## Begin Dataset rows
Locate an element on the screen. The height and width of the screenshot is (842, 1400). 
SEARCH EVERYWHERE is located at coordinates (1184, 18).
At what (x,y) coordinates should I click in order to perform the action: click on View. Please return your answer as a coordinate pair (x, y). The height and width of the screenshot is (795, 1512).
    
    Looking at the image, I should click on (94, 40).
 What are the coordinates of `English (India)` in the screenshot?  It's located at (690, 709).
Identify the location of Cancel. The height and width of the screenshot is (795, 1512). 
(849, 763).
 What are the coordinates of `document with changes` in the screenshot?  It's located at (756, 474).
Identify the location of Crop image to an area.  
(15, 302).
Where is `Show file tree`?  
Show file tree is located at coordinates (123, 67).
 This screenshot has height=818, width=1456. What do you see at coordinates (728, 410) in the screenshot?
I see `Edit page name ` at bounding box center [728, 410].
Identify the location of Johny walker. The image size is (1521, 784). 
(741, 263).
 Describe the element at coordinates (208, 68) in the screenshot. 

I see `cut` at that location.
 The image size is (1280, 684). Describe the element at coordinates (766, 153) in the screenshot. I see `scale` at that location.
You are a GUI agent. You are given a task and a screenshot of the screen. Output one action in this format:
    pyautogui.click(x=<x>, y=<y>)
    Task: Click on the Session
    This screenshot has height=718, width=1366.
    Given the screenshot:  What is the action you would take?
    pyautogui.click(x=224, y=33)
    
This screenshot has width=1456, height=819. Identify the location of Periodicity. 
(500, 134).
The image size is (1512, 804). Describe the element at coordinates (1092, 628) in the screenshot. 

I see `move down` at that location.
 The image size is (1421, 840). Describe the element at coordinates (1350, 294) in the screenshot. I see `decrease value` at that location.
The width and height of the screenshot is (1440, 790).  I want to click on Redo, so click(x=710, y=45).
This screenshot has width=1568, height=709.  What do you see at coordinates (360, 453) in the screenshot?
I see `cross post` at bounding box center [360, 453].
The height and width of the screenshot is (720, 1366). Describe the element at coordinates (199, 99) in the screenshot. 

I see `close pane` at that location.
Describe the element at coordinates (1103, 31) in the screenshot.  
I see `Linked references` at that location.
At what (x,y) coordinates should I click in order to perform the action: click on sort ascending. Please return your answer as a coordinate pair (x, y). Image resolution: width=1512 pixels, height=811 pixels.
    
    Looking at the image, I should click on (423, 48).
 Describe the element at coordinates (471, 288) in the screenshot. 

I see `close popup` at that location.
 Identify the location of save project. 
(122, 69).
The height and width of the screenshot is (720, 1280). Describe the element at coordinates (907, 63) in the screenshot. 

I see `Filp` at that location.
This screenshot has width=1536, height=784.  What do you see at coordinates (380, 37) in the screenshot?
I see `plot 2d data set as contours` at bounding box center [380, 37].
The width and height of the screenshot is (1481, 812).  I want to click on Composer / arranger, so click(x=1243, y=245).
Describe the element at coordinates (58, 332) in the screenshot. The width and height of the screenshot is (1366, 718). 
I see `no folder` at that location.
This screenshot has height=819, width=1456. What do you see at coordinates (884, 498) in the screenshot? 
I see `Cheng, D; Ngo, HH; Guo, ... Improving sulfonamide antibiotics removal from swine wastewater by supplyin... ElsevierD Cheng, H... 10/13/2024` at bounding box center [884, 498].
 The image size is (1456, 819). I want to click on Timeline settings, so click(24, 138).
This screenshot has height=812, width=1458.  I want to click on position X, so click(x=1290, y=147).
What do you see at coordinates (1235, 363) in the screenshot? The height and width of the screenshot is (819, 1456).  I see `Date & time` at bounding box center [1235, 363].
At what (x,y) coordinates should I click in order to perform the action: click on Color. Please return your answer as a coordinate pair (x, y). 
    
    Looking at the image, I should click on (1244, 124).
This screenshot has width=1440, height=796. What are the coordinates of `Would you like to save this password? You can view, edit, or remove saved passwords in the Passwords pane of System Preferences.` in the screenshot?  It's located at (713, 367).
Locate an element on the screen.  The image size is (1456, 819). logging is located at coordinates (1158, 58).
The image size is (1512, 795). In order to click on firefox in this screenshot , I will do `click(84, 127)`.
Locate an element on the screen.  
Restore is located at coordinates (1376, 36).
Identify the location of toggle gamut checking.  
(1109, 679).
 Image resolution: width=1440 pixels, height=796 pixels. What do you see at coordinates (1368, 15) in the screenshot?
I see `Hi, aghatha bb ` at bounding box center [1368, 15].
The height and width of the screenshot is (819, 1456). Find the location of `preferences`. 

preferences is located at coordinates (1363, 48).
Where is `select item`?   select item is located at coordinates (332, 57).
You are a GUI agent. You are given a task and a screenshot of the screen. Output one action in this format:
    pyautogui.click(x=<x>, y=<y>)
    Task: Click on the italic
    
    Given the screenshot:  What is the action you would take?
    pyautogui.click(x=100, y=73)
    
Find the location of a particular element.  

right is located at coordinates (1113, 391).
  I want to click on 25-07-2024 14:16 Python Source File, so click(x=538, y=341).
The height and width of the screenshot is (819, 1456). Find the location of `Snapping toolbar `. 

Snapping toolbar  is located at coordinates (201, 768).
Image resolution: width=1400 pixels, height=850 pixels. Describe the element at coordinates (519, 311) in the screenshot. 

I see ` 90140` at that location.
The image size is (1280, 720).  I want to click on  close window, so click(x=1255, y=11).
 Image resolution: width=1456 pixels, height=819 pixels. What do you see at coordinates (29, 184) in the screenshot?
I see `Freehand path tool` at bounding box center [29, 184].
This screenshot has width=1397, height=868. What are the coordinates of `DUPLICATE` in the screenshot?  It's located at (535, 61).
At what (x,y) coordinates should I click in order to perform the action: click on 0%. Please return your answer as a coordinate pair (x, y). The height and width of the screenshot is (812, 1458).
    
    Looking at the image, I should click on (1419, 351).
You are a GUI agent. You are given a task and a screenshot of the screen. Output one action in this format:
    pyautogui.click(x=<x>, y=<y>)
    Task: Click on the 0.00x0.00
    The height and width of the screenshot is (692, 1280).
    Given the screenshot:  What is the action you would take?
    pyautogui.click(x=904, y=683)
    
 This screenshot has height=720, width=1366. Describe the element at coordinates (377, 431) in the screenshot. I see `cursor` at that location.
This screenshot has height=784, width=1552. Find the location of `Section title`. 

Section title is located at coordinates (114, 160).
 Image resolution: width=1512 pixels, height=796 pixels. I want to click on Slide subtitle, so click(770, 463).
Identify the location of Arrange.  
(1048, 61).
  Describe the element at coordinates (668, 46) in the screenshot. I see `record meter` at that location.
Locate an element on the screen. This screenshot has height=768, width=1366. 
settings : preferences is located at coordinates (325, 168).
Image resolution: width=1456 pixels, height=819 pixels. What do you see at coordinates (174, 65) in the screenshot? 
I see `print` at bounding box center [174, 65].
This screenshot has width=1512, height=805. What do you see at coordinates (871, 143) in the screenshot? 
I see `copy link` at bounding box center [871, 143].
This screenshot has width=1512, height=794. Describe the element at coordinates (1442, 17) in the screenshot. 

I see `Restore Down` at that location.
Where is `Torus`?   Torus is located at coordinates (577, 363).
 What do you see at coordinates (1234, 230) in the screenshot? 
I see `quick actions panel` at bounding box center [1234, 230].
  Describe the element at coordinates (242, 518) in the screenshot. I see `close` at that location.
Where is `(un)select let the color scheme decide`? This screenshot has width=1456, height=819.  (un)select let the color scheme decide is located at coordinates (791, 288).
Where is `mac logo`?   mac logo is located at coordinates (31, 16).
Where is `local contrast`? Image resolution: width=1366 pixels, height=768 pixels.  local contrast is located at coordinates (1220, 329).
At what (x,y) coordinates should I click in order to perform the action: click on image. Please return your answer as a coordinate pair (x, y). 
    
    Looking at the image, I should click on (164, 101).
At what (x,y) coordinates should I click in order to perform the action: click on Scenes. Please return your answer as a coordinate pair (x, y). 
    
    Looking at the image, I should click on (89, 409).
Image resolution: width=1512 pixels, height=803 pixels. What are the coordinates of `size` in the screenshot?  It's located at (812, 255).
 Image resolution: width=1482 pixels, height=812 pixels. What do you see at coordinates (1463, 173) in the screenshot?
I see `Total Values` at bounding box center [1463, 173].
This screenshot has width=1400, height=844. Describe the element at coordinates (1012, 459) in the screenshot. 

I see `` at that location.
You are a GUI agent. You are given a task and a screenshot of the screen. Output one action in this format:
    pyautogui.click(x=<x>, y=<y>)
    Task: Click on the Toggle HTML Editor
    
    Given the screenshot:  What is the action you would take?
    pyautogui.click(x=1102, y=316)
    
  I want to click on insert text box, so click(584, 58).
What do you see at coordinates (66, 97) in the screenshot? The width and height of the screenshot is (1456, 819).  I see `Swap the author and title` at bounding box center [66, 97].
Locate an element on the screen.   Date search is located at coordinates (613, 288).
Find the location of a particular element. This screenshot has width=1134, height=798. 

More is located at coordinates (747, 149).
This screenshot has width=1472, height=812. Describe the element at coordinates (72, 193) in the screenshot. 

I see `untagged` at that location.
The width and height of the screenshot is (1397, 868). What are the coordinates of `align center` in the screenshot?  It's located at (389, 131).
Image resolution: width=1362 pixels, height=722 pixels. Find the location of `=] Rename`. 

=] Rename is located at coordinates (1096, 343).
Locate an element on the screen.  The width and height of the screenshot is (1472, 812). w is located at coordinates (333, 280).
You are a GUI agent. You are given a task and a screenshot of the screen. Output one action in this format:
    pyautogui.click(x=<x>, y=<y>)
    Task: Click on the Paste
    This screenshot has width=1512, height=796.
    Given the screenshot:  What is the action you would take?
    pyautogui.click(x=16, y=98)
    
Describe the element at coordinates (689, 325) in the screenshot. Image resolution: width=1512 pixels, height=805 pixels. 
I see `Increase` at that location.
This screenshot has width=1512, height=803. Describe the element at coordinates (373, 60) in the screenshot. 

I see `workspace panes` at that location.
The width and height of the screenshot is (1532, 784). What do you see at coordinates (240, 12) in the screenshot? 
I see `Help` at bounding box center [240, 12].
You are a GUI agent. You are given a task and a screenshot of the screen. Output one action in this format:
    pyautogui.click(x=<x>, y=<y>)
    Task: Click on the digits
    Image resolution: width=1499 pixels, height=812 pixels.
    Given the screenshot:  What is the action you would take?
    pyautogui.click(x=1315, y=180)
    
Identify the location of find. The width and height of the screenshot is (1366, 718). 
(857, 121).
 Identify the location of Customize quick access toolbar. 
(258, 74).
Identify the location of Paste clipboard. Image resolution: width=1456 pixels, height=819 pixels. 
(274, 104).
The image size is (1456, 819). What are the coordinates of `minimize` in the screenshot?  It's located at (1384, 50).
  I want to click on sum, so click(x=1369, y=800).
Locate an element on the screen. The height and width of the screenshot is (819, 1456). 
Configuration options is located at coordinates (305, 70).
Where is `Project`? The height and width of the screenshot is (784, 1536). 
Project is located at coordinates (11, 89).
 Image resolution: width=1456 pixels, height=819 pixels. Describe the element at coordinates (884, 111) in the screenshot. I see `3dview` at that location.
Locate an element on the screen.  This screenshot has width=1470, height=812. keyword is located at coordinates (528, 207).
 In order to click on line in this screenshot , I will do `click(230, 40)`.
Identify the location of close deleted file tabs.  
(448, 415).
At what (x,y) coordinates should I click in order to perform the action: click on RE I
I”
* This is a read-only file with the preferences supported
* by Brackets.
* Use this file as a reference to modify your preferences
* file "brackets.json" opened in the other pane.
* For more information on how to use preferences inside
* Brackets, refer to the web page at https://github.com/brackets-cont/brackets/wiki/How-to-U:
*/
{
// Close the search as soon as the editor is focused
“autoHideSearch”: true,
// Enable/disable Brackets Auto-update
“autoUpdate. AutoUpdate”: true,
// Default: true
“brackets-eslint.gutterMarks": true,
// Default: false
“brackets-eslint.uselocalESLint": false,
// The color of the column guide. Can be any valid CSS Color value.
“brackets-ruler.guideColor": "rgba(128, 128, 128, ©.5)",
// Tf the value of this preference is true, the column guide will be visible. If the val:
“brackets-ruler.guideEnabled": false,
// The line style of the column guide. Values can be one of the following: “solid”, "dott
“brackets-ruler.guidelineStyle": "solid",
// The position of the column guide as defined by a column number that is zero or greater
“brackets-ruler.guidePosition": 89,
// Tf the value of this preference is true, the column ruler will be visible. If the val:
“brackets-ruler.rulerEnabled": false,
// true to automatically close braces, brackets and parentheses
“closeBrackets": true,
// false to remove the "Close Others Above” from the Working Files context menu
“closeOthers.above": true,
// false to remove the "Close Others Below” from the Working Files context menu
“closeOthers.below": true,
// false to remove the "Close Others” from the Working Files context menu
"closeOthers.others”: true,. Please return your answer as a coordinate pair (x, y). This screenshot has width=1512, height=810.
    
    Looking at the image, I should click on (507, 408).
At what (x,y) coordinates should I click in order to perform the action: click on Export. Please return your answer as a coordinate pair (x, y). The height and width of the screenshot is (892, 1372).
## End Dataset rows
(The task):
Reproduce verbatim the lines above, from the first line through the line containing "SEARCH EVERYWHERE is", with both included.

(Task response):
Locate an element on the screen. The height and width of the screenshot is (842, 1400). 
SEARCH EVERYWHERE is located at coordinates (1184, 18).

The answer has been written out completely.